• _Text segment_:

<<<<

2018-10-17Zeitschriftenartikel DOI: 10.25646/5998
What motivates Ebola survivors to donate plasma during an emergency clinical trial? The case of Ebola-Tx in Guinea
Saez, Almudena Mari
van Griensven, Johan
Grietens, Koen Peeters
Introduction During the 2014 Ebola Virus Disease (EVD) epidemic, the Ebola-Tx trial evaluated the use of convalescent plasma (CP) in Guinea. The effectiveness of plasmapheresis trials depends on the recruitment of plasma donors. This paper describes what motivated or deterred EVD survivors to donate CP, providing insights for future plasmapheresis trials and epidemic preparedness. Methods This qualitative study, part of Ebola-Tx, researched and addressed emergent trial difficulties through interviewing, participant observation and focus group discussions. Sampling was theoretical and retroductive analysis was done in NVivo 10. Results Willingness or hesitance to participate in plasma donation depended on factors at the interface of pre-existing social dynamics; the impact of the disease and the consequent emergency response including the trial set-up. For volunteers, motivation to donate was mainly related to the feeling of social responsibility inspired by having survived EVD and to positive perceptions of plasmapheresis technology despite still unknown trial outcomes. Conversely, confidentiality concerns when volunteering due to stigmatization of survivors and perceived decrease in vital strength and in antibodies when donating, leading to fears of loss in protection against EVD, were main deterrents. The dynamic (dis)trust in Ebola Response Actors and in other survivors further determined willingness to participate and lead to the emergence/decline of rumours related to blood stealing and treatment effectiveness. Historic inter-ethnic relations in the health care setting further defined volunteering along socio-economic and ethnic lines. Finally, lack of follow-up and of dedicated care further impacted on motivation to volunteer. Conclusions Ebola-Tx was the first trial to solicit and evaluate blood-product donation as an experimental treatment on a large scale in Sub-Saharan Africa. An effective donation system requires directly engaging with emergent social barriers and providing an effective ethical response, including improved and transparent communication, effective follow-up after donation, assuring confidentiality and determining ethical incentives.

>>>>

• _Exercise_:
Render this sentence from the abstract on Ebola survivors and plasma donation in Spanish: "The effectiveness of plasmapheresis trials depends on the recruitment of plasma donors."

• _Provided records_:
<<<<

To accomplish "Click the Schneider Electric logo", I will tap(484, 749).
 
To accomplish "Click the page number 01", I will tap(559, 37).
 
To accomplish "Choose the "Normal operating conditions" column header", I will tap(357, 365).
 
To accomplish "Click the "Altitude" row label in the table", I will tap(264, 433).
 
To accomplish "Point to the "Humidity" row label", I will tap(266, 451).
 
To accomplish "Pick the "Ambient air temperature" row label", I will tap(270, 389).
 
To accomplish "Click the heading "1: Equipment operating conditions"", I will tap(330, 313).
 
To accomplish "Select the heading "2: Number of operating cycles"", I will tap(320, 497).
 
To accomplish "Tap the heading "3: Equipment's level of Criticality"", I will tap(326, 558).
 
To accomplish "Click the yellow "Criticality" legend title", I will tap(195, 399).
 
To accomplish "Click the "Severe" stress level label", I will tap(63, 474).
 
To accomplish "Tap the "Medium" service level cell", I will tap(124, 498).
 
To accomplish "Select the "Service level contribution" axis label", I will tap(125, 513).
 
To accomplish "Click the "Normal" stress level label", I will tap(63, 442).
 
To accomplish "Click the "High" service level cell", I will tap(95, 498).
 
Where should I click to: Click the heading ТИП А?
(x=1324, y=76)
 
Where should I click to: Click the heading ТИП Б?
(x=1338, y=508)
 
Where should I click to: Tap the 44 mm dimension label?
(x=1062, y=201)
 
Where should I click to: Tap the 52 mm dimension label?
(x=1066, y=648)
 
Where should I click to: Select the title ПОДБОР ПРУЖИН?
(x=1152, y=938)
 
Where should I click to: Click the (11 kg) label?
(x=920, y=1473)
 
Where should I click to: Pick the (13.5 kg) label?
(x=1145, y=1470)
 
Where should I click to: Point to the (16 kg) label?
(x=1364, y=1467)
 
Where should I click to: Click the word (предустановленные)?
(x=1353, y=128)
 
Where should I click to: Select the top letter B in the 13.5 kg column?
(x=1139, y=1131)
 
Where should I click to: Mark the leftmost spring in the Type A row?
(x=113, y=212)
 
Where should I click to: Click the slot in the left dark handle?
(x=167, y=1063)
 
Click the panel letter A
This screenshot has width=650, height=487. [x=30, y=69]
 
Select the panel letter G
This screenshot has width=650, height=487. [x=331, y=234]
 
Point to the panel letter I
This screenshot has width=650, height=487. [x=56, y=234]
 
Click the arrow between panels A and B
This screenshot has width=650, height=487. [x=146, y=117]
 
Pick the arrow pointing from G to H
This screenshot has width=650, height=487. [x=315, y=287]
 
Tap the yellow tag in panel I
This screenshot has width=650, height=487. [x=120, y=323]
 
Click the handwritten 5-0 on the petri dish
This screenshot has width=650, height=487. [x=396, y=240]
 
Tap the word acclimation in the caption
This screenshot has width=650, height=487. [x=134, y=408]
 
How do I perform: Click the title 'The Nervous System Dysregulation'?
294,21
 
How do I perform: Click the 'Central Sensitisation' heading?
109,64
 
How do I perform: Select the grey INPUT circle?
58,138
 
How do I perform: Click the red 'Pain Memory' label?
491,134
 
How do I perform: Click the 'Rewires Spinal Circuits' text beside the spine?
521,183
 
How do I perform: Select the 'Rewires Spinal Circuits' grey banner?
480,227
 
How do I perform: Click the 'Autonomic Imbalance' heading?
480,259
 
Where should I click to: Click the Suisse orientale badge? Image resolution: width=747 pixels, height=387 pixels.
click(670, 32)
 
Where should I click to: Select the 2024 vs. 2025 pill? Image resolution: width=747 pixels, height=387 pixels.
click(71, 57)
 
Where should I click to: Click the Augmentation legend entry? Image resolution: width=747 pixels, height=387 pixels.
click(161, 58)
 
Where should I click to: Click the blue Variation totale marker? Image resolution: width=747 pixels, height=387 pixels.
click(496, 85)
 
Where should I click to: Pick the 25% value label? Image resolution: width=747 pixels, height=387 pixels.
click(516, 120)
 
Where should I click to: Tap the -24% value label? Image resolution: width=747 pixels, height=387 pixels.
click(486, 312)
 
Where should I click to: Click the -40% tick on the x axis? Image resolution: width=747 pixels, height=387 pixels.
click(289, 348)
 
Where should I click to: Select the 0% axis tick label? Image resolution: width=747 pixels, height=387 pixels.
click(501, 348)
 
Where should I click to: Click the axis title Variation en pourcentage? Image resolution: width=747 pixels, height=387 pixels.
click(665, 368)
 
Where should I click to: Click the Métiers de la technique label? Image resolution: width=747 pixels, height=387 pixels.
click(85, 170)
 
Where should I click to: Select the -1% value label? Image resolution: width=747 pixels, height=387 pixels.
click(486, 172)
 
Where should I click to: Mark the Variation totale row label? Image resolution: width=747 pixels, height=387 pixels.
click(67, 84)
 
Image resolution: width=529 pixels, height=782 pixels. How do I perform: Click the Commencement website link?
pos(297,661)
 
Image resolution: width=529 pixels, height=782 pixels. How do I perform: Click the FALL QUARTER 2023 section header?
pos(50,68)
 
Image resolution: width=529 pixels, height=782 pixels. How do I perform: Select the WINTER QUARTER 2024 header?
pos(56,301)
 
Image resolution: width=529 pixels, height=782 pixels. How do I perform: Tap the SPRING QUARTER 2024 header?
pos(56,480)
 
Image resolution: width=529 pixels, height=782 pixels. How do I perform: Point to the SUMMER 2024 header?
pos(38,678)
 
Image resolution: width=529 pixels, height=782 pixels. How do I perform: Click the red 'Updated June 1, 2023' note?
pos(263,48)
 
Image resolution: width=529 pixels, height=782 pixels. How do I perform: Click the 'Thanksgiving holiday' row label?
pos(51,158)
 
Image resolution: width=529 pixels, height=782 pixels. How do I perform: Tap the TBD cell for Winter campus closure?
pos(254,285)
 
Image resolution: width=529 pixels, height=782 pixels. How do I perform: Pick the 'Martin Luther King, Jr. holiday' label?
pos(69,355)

>>>>

• _Output for this exercise_:
La eficacia de los ensayos de plasmaféresis depende del reclutamiento de donantes de plasma.